Per essere suoi discepoli, Gesù non ci impone di acquisire una scienza erudita, e nemmeno esige la pratica di penitenze e austerità troppo pesanti. Egli propone invece un modello accessibile a tutti: “In verità vi dico: se non vi convertirete e non diventerete come i bambini, non entrerete nel regno dei cieli” (Mt 18, 3).
Papa San Leone I afferma, in uno dei suoi sermoni: “Cristo ama l’infanzia, che ha assunto in primo luogo, tanto nell’anima quanto nel corpo. Cristo ama l’infanzia, maestra di umiltà, regola dell’innocenza, modello di mansuetudine. Cristo ama l’infanzia, per la quale orienta il procedimento degli adulti e riconduce l’età degli anziani. Egli richiama all’esempio di questa coloro che eleva al regno eterno”.8
Per essere partecipi del suo Regno ed ospiti del banchetto eterno, siamo chiamati a farci condurre per mano da Dio come bambini docili e fiduciosi, senza opporre resistenza alla sua santa volontà.
Gesù porta, ad ogni Natale, l’invito per la restaurazione dell’innocenza ed è pronto a ristabilirla nel cuori di chi voglia beneficiare della sua grazia, in quanto, da soli, non abbiamo forze sufficienti per liberarci dai nostri peccati.

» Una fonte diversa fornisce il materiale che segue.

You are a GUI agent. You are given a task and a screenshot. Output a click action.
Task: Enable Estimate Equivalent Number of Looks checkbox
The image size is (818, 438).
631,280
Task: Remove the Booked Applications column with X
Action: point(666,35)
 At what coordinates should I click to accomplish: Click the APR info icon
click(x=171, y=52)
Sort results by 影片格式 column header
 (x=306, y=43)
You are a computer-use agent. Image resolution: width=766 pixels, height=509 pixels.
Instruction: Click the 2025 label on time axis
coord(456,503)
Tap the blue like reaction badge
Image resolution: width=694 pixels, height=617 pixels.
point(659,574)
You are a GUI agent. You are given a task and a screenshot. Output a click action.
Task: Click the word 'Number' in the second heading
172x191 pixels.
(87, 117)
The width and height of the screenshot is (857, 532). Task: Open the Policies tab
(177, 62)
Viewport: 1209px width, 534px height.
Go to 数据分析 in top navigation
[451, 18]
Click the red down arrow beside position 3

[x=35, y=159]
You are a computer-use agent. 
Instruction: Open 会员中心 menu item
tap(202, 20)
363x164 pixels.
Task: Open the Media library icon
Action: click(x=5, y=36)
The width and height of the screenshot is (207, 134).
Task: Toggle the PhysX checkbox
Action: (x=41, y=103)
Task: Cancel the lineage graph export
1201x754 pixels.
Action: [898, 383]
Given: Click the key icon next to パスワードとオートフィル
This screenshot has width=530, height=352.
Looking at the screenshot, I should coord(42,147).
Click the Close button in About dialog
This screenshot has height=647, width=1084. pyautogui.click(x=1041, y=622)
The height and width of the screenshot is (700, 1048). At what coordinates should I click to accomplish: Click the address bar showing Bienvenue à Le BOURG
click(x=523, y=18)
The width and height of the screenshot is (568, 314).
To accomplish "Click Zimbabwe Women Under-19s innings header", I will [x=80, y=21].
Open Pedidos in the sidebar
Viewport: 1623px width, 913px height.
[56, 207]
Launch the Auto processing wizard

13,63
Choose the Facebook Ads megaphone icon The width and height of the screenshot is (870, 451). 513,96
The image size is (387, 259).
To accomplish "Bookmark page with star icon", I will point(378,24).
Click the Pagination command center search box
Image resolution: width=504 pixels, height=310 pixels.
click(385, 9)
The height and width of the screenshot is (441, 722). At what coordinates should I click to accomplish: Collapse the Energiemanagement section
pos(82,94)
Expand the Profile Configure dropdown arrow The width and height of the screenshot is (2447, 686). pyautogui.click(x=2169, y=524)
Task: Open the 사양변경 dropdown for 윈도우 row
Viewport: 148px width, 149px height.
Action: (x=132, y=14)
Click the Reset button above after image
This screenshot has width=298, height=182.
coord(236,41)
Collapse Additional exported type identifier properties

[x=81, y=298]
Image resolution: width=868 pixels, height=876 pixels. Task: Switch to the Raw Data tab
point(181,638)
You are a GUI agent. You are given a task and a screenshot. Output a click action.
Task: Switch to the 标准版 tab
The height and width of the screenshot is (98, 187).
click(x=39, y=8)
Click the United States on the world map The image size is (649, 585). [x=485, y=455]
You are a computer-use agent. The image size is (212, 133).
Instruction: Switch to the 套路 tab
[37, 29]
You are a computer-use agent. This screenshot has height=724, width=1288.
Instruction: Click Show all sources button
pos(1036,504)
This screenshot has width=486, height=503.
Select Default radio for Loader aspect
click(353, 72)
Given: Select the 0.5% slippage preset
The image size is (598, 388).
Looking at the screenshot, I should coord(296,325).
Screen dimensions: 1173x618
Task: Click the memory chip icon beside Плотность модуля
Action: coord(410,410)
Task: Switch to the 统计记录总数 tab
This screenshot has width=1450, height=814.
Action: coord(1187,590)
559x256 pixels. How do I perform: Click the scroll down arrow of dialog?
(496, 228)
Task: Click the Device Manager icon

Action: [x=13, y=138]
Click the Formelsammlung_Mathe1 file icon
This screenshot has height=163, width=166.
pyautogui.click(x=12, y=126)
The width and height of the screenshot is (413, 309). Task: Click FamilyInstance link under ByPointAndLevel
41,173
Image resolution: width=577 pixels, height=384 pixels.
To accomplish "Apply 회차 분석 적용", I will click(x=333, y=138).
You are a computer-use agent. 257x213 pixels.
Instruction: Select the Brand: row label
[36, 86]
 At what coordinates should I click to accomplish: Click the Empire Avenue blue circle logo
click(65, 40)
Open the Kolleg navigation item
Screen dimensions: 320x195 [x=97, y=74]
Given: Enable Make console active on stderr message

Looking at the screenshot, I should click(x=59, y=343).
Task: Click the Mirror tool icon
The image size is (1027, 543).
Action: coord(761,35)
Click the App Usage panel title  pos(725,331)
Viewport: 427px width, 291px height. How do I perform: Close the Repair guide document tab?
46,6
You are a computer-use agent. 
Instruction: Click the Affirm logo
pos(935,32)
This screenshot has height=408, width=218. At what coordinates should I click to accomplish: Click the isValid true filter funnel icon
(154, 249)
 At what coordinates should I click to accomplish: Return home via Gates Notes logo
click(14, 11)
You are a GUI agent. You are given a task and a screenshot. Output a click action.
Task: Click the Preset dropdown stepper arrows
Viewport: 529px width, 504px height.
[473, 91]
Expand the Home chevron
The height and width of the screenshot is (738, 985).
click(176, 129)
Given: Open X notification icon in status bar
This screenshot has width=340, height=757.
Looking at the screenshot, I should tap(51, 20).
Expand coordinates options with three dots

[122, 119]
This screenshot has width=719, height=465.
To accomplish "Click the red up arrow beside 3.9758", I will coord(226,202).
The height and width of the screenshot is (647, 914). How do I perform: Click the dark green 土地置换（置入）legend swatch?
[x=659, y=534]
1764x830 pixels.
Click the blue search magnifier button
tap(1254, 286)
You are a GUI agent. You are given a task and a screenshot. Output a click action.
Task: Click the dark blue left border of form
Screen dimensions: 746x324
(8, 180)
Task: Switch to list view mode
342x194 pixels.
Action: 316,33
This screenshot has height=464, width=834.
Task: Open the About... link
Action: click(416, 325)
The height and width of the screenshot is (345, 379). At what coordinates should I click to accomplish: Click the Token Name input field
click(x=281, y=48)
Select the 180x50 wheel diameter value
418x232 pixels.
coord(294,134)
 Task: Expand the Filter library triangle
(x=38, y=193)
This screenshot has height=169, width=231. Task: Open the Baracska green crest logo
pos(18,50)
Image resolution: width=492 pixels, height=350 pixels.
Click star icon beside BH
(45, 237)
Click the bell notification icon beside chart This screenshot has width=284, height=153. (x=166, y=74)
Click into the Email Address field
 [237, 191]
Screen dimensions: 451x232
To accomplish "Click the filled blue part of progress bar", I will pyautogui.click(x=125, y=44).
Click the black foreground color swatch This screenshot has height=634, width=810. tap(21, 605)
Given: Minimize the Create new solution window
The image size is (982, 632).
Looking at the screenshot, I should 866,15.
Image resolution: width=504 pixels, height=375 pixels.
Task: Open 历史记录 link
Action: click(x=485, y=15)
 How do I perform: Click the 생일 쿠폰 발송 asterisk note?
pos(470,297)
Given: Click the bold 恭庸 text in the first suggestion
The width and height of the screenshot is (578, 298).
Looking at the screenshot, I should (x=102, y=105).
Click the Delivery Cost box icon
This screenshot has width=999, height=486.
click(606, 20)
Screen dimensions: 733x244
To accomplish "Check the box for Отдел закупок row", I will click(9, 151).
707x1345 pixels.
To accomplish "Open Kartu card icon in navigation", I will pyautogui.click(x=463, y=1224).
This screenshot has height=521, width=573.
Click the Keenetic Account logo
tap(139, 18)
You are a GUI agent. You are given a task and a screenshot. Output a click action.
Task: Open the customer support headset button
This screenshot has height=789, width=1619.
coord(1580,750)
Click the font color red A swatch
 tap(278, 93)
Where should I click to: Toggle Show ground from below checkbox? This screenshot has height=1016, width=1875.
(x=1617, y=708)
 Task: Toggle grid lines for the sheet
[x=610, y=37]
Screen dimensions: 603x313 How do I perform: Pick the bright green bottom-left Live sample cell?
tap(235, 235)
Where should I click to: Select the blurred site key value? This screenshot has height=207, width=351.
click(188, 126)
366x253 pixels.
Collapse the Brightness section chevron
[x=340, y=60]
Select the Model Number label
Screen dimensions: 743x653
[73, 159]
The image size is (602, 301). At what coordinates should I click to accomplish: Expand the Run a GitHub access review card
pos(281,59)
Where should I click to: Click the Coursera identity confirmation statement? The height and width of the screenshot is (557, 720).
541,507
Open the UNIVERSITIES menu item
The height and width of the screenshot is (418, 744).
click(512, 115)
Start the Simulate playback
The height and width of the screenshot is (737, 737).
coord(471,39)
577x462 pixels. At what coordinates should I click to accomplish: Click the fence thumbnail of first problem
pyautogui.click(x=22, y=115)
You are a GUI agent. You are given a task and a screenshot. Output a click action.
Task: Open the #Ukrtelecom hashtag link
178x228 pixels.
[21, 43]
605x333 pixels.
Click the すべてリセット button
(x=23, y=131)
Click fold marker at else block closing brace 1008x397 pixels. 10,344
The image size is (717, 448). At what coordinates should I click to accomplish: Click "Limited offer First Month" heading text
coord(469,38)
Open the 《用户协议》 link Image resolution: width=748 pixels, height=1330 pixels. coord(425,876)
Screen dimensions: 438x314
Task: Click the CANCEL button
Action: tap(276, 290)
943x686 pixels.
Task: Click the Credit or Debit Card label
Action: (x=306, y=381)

Egli stesso ci aspetta e Si donerà a noi come ricompensa, nell’ora della nostra morte, facendoci eredi della felicità eterna: “Lasciate che i bambini vengano a me, perché di questi è il regno dei Cieli” (Mt 19, 14).
1 Cf. ROBERT, André; TRICOT, A. Initiation biblique. 2.ed. Paris: Desclée, 1948, pag.679.
2 D’HAUTERIVE, P. La suma del predicador. Paris: Louis Vivès, 1888, t.II, pag.104.
3 SAN JUAN CRISÓSTOMO. Homilías sobre el Evangelio de San Mateo. In: Obras. 2.ed. Madrid: BAC, 2007, t.II, pag.131.
4 SAN PEDRO CRISÓLOGO, apud ODEN, Thomas (Org.). La Biblia comentada por los Padres de la Iglesia. Madrid: Ciudad Nueva, 2004, pag.78.
5 Idem, ibidem.
6 BOSSUET, Jacques Bénigne. OEuvres choisies de Bossuet. Versailles: J. A. Lebel, 1821, pag.425.
7 SAN BERNARDO DE CLARAVAL. Obras completas. Madrid: BAC, 1953, t.I, pag.292-293.
8 SAINT LÉON LE GRAND. Sermo VII in Epiphaniae Solemnitate. In: Sermons. 2.ed. Paris: Du Cerf, 1964, t.I, pag.280.